Sunday, December 16, 2018

Hall of Blame


 It’s that time of year for baseball. We are truly in the depth of the offseason. The Winter Meetings in Las Vegas are wrapped up, but the Hot Stove still continuing to sizzle. There is a more compelling case though with baseball that I have come to discuss and that is the Hall Of Fame. I have wrote about this topic in various forms, but there has been new light there has been shed. During the first day of the Winter Meetings, it was revealed that Lee Smith and Harold Baines were voted into the Hall Of Fame by a mixed committee of Executives, former managers and players. Every year they rotate eras. They are a few problems I have with what transpired with the vote that was done.

   Many people’s first and only issue is how Harold Baines got voted into the Hall. Truthfully, that is a little further down on my list of issues. My first issue how the hell George Steinbrenner and Lou Piniella were not voted into the Hall Of Fame. George revolutionized the game in such a positive aspect, granted a few bumps along the way. He always put the team first before anything else. He prioritized winning and saw what it took to win. Money was never an issue and he made sure that he spent whatever it took to win. Besides for trying to sign the best players, he always had baseball people in the right places. He revolutionized the TV Networking with YES and made regional TV networks a thing way back in 2002.

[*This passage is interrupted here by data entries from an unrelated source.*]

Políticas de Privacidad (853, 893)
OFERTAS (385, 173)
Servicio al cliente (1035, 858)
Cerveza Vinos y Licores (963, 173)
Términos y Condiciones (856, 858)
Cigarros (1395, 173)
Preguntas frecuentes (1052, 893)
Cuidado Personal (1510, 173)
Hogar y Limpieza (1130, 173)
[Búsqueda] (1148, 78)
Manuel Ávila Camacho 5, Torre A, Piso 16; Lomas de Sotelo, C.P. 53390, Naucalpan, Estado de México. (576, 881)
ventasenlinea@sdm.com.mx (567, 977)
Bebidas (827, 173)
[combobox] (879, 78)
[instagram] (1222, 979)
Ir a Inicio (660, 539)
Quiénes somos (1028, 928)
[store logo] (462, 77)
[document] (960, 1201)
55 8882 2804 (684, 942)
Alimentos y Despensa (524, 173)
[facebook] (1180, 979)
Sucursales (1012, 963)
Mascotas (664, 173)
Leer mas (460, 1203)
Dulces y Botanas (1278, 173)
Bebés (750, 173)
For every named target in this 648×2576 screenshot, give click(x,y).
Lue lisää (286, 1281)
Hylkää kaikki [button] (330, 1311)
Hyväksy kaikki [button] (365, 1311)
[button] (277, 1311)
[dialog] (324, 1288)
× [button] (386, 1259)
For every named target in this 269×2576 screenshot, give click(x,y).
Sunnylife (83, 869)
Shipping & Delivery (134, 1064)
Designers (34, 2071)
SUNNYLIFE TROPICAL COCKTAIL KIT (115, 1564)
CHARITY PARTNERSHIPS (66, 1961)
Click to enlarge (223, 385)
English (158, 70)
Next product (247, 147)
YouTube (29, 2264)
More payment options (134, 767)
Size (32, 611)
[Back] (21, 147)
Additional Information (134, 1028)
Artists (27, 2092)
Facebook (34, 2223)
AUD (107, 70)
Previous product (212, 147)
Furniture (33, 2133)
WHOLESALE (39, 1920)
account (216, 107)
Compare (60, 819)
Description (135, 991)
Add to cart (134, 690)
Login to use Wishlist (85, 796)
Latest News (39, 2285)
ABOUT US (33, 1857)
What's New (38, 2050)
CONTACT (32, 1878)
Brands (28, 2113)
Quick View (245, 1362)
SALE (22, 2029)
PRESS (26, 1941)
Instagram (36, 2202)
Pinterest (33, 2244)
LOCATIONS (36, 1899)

   The bigger crime though was not inducting Lou Piniella as a manager into the Hall. I get the he “missed” by one vote, but that’s the true crime. Lou is 14th on the all-time wins list for managers, ahead of Hall of Famer managers Tommy Lasorda and Earl Weaver. With all due respect to Tommy and Earl, Lou was just as good, if not better, a manager as they were. If you want to be honest, Piniella and Weaver seemed to have very similar managing styles. Lou took an underdog Cincinnati Reds team all the way to the World Series and won! As well, he managed a Seattle Mariners team to a regular season record of 116 wins, even though they didn’t win the World Series that year, it’s still impressive.  As well, Lou had the task of managing multiple personalities on a same team of Ken Griffey, Jr., Alex Rodriguez, Edgar Martinez, and Randy Johnson to name a few. That’s something a manager needs to deal with on a daily basis. If he can manage multiple personalities and make it work, then that also helps him out.

   When these results came out (we are still waiting for the BBWOA results), Chris “Mad Dog” Russo had a highly heated debate with Hall of Fame Manager Tony LaRussa. As most of us do, we respect LaRussa’s baseball knowledge and what he’s done throughout his professional career, but he was stumped on why Baines should be in the Hall. The voters who did not vote for George Steinbrenner and Lou Piniella should also be stumped. If you are not going to vote 2 deserving people into the Hall, then maybe you should be voting for who should go into the Hall at all.